--- Begin DATA EXCERPTS ---
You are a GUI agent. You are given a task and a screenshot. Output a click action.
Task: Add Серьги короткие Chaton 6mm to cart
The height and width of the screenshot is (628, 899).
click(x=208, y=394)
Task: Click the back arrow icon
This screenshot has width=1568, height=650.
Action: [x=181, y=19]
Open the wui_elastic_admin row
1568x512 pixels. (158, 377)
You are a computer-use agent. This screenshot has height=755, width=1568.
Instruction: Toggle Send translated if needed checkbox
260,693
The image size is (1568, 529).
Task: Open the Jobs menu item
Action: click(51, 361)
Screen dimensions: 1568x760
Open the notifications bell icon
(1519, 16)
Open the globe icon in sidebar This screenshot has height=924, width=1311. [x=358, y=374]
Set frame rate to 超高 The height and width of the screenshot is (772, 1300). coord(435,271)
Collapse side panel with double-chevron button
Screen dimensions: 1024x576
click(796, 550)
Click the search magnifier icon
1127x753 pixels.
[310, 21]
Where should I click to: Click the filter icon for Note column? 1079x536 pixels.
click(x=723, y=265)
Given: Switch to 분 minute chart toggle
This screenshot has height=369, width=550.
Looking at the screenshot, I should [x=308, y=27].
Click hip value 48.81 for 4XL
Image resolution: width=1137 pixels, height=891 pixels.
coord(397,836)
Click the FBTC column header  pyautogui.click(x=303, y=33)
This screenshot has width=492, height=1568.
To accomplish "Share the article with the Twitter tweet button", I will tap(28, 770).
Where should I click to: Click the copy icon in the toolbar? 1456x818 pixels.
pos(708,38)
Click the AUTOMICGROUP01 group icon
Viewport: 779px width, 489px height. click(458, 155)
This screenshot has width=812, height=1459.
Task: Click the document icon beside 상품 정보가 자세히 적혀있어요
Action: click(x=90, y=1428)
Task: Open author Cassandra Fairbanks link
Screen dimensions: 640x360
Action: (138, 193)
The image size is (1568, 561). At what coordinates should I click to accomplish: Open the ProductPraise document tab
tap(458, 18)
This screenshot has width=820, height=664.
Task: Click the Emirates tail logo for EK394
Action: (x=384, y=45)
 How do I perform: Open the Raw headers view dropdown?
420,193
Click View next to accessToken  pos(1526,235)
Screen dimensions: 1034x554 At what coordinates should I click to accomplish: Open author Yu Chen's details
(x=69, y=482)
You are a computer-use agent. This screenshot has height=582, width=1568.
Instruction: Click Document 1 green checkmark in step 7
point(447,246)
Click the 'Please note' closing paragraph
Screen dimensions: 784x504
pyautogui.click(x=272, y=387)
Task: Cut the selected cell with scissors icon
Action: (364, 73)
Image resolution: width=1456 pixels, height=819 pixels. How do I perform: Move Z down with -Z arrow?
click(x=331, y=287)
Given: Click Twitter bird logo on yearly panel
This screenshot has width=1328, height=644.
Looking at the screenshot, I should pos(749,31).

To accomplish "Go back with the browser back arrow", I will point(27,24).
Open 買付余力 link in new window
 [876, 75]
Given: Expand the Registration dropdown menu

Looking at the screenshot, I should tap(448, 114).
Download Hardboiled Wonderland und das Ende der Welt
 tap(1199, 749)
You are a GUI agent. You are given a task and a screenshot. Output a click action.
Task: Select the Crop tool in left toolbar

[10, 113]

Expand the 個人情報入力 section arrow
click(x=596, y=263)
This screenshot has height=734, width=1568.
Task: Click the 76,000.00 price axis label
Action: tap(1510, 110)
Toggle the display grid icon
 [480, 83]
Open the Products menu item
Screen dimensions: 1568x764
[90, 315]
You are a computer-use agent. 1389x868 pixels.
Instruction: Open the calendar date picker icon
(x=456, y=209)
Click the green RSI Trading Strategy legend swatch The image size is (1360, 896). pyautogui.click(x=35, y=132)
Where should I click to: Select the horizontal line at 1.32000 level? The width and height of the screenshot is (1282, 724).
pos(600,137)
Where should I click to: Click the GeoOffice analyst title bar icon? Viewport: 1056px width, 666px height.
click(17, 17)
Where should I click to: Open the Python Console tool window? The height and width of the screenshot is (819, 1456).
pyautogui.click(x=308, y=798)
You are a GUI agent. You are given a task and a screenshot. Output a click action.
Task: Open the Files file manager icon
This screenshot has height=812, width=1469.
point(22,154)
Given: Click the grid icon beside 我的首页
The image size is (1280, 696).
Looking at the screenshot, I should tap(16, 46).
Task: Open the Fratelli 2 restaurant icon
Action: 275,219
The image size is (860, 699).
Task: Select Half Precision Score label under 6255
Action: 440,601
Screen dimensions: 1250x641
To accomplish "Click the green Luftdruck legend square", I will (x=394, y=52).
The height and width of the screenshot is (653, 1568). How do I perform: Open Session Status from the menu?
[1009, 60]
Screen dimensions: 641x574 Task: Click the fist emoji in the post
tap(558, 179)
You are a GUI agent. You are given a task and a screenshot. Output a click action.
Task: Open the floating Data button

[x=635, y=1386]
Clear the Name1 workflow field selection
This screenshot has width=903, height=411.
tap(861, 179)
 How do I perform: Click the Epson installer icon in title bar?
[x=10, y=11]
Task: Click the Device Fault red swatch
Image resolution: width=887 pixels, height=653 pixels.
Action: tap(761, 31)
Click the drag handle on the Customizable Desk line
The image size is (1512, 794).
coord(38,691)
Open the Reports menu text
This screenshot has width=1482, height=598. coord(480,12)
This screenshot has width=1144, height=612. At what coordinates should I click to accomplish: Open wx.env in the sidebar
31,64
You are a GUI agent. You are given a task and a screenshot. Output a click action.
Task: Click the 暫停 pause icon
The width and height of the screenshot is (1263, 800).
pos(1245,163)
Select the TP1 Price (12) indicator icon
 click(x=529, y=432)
--- End DATA EXCERPTS ---
**TASK DESCRIPTION**
Rewrite everything from the line containing "This screenshot has width=492, height=1568." down to the line containing "pos(708,38)", requests included, raising every click coordinate in the answers by 58.

**ANSWER TO THE PROBLEM**
This screenshot has width=492, height=1568.
To accomplish "Share the article with the Twitter tweet button", I will tap(86, 828).
Where should I click to: Click the copy icon in the toolbar? 1456x818 pixels.
pos(766,96)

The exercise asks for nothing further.